Why do we Precrastinate?
Feeling swamped? Overwhelmed? Using that “to do” list to get through life? This amazing research published recently in the journalPsychological Science seems to indicate that we, humans, “overwhelmingly precrastinate”. The behavioral scientists explainprecrastination as an “irrational choice” but that it “reflects the significant trade-offs people make to keep from feeling overwhelmed”. In the specific study referenced in the NYTimes article, participants decided to do a task at the beginning of an assignment, one that could have been completed much later, to keep from having to stress-over not forgetting. In other words, people decided to complete physical tasks in order to relieve mental stress.
This hypothesis from the research group proved itself true over and over again. It struck me as also as an apt description of eduction. Listen to the language we use in teaching when trying to reform or change how people “act”. No matter the tool or the group, it comes up again and again. When we are forced to undergo cognitive dissonance, how often do we immediately get to logistics to relieve the “mental stress’?

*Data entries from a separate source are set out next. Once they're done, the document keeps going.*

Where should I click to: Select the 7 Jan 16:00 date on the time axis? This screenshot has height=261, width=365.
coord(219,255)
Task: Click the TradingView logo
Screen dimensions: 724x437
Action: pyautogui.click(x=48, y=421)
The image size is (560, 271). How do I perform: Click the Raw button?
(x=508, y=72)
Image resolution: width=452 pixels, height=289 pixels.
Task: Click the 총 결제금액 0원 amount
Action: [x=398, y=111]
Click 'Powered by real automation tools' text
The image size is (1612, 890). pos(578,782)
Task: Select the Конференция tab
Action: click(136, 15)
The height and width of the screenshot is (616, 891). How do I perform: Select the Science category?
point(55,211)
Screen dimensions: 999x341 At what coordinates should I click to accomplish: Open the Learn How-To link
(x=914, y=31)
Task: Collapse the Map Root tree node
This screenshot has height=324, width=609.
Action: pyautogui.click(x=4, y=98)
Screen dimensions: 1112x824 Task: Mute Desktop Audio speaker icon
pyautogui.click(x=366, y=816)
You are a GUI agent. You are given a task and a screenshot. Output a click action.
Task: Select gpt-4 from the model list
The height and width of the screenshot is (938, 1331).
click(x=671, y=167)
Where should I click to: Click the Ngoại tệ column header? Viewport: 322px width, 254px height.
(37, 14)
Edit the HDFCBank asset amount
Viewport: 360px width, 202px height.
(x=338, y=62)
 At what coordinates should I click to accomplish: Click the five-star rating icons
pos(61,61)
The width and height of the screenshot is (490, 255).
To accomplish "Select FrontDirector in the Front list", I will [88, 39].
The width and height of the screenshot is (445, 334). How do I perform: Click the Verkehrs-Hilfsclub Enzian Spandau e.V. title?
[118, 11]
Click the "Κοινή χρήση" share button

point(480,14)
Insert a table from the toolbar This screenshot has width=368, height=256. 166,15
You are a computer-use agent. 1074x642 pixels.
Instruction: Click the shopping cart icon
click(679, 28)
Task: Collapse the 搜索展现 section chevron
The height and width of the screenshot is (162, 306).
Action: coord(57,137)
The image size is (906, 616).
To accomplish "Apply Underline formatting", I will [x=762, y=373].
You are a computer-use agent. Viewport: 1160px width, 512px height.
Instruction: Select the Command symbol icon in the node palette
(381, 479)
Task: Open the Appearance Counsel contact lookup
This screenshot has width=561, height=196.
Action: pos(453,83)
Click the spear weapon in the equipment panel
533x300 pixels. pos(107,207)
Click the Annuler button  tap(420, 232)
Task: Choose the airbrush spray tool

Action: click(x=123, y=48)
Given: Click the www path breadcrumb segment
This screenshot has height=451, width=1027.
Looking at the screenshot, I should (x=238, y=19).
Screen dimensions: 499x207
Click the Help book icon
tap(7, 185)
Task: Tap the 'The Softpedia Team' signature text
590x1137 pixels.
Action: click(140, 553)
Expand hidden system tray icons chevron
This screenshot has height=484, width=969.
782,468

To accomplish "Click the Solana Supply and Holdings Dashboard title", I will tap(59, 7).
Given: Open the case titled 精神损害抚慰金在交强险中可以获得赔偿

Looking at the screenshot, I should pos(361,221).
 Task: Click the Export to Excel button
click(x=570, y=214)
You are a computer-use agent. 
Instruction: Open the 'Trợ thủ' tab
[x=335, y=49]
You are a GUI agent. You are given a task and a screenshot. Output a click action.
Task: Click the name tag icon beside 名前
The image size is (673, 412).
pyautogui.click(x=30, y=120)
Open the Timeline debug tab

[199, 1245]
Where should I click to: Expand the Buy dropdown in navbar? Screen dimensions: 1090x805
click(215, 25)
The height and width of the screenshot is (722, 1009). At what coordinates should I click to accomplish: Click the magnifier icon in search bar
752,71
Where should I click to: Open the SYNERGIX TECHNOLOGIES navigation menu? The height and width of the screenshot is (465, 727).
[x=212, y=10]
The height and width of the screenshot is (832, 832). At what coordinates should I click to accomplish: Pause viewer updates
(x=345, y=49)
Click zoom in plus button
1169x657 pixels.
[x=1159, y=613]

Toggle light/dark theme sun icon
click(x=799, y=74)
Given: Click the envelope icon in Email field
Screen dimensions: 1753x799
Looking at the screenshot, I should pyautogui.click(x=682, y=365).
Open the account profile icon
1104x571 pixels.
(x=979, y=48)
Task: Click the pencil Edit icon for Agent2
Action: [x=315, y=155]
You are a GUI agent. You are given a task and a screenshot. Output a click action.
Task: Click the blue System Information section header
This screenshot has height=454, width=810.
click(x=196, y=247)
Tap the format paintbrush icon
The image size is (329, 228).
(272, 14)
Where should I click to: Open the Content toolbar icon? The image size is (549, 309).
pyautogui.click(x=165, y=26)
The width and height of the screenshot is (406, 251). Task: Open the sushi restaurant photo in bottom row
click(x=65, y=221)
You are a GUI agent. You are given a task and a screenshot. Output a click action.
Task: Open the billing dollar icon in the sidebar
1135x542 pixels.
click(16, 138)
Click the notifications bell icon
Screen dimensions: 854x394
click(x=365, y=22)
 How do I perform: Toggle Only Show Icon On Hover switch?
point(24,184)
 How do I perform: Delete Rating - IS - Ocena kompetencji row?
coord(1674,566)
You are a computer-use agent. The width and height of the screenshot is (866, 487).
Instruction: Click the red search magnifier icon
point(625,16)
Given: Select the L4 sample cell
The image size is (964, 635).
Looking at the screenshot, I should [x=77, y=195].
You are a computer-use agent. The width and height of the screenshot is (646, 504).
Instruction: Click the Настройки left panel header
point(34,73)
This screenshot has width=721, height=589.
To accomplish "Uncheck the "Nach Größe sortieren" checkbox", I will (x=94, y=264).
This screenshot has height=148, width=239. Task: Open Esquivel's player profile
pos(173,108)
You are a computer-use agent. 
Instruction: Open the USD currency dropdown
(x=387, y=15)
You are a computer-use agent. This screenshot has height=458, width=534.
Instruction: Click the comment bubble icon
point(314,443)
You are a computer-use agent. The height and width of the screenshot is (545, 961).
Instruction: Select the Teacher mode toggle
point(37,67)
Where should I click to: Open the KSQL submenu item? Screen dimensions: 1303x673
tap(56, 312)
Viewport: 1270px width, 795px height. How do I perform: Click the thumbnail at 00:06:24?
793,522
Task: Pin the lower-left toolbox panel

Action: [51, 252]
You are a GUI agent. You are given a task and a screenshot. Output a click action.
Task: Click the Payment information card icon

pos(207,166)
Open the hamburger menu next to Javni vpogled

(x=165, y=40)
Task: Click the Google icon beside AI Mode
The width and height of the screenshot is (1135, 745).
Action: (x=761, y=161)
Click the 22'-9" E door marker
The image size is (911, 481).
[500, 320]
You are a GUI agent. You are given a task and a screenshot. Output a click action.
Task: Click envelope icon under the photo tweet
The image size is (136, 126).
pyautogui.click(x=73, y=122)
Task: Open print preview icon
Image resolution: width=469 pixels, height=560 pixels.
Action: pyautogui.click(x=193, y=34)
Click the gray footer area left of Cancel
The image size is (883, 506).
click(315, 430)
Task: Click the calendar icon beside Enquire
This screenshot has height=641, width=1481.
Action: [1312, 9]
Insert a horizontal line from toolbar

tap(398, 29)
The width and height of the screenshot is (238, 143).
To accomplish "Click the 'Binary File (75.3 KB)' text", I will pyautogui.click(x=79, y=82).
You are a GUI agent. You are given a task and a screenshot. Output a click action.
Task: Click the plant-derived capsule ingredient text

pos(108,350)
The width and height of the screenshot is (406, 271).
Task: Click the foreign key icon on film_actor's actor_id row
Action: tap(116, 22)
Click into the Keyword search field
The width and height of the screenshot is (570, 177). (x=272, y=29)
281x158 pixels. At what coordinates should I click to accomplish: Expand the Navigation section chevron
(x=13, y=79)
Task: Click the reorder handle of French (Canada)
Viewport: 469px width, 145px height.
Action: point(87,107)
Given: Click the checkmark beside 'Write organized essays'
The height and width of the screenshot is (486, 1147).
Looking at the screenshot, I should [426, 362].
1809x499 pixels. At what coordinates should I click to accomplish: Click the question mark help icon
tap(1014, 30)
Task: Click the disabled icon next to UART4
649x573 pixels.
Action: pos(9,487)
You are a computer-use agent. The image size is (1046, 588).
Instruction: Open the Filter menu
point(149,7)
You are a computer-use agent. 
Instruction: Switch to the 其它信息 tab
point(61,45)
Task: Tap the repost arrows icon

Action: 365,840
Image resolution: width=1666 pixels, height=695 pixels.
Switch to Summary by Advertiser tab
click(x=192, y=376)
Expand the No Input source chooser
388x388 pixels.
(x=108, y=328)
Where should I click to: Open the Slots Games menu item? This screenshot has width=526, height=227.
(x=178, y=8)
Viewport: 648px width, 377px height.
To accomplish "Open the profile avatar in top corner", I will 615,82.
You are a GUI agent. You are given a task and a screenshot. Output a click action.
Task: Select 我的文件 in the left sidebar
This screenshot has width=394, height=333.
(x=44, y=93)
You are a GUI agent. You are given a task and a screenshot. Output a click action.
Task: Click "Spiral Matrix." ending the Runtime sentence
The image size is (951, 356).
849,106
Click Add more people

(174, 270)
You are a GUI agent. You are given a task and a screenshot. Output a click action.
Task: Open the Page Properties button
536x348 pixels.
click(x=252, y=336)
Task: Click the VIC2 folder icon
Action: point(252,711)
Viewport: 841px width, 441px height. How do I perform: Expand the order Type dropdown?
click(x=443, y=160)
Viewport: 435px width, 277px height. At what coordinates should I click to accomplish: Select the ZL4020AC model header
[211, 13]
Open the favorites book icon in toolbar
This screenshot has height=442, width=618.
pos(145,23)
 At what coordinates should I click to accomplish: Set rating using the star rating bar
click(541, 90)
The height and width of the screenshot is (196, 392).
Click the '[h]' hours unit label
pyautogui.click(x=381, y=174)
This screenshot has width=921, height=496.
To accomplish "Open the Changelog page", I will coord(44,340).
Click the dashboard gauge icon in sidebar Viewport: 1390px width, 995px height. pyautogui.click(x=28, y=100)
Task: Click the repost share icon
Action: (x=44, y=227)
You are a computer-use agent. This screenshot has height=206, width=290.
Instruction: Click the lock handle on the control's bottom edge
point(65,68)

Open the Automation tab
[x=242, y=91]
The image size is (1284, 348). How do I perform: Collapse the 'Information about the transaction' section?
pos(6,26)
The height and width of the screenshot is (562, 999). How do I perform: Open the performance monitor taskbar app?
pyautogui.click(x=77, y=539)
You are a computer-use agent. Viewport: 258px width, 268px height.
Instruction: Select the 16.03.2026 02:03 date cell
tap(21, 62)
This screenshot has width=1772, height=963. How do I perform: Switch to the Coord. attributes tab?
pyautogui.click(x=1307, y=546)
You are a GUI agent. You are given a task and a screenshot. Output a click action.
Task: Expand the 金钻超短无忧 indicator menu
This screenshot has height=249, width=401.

I heard it again during my time at SREB. Teachers, schools, districts and education service districts constantly used the language “doing” LDC or MDC. Why do we focus on the “doing”? Why don't we ever really think about the work? According to this research, the physical act of “doing” a task, even when it’s much too early in the process, relieves mental stress. Precastination, a hard-wired component of our brains, is an attempt to do physical work to allow mental resources to other tasks.
I think this explains much of what happens in our schools and classrooms. How much of the “work” we do in education is about doing “tasks” that really just make us feel better about the heavy mental lifting that we never really get to? How much of our work is dedicated to “assignments” that distract us from the stuff that really matters?
Interestingly, in a separate blog post, David Allen calls this type of work “Dummy Work”. While he validates the importance of doing work that isn’t all that interesting as a way to fill time or “when our brains are fried”, I’m afraid that sometimes in Education it’s the only work we ever really do. How do we as educators strive for more meaningful work, both for ourselves and our students? I do we create environments that are more “minds-on” instead of “hands-on”?